• [Requirement] Which lines of the entries hold the string "制作実績"? Copy each one.

** Opening Material supplied block **

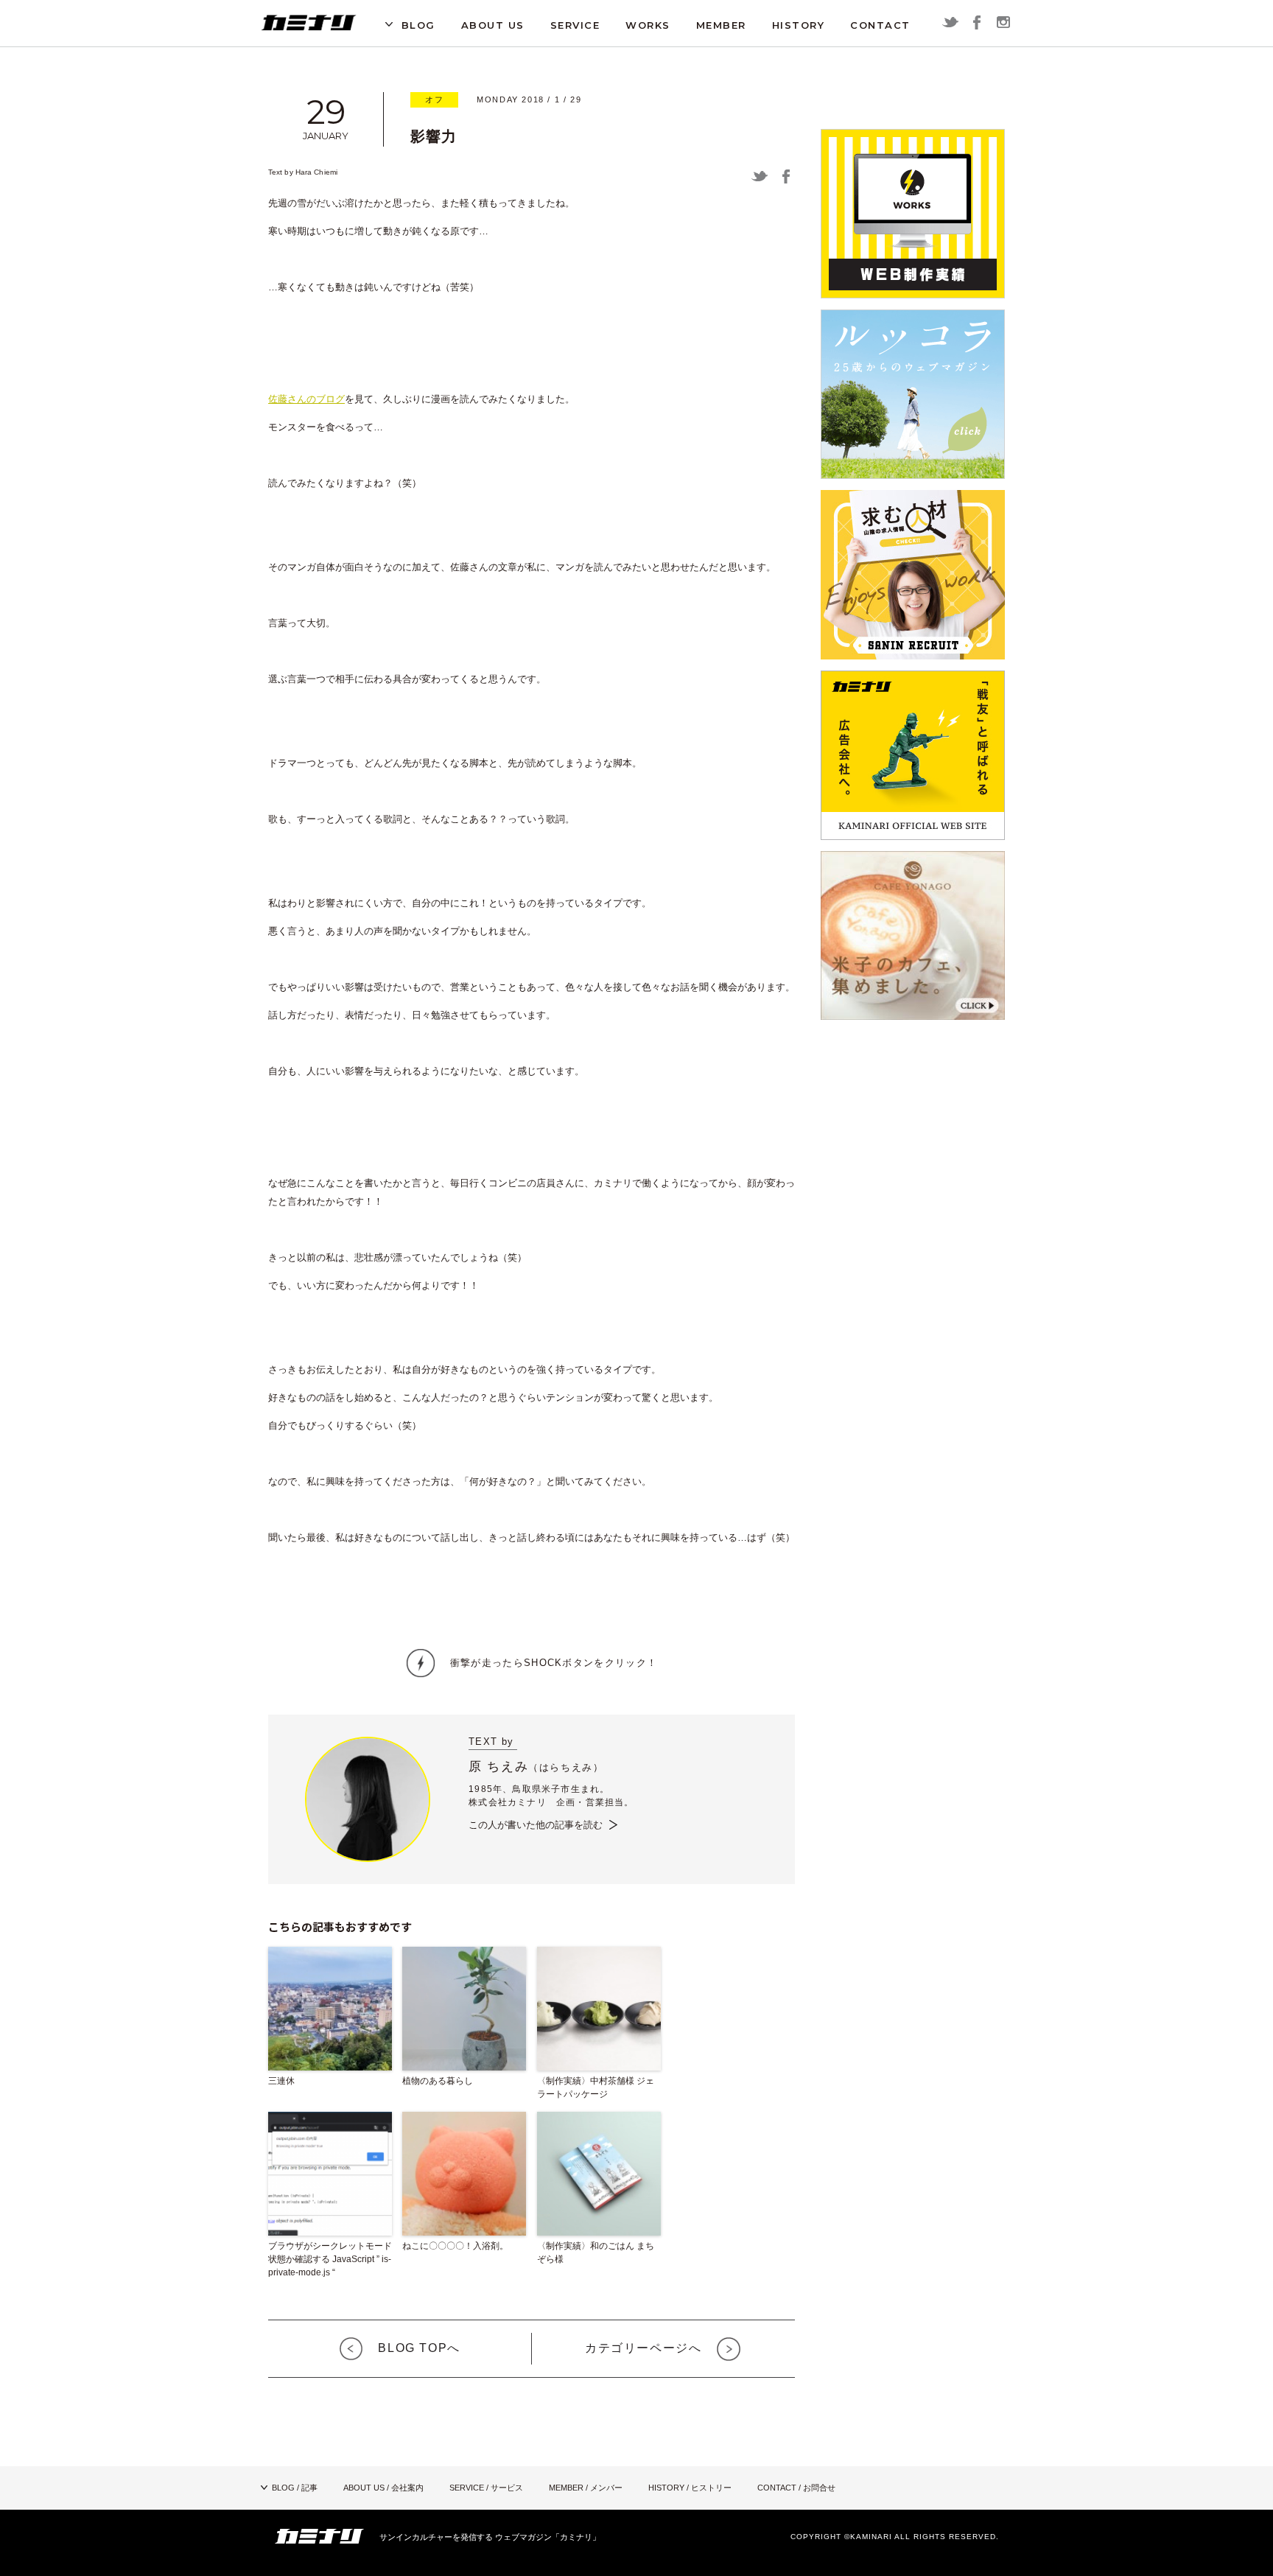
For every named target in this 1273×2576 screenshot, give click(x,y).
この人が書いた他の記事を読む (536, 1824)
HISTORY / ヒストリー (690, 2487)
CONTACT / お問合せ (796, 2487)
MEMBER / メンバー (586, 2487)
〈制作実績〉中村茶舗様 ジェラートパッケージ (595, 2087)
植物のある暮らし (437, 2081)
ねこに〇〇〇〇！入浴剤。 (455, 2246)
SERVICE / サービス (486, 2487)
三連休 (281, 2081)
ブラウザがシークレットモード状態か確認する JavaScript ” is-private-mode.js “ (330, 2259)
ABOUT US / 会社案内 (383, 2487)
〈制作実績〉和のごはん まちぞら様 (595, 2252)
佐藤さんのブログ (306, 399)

** Closing Material supplied block **

• [Written response]
〈制作実績〉中村茶舗様 ジェラートパッケージ (595, 2087)
〈制作実績〉和のごはん まちぞら様 (595, 2252)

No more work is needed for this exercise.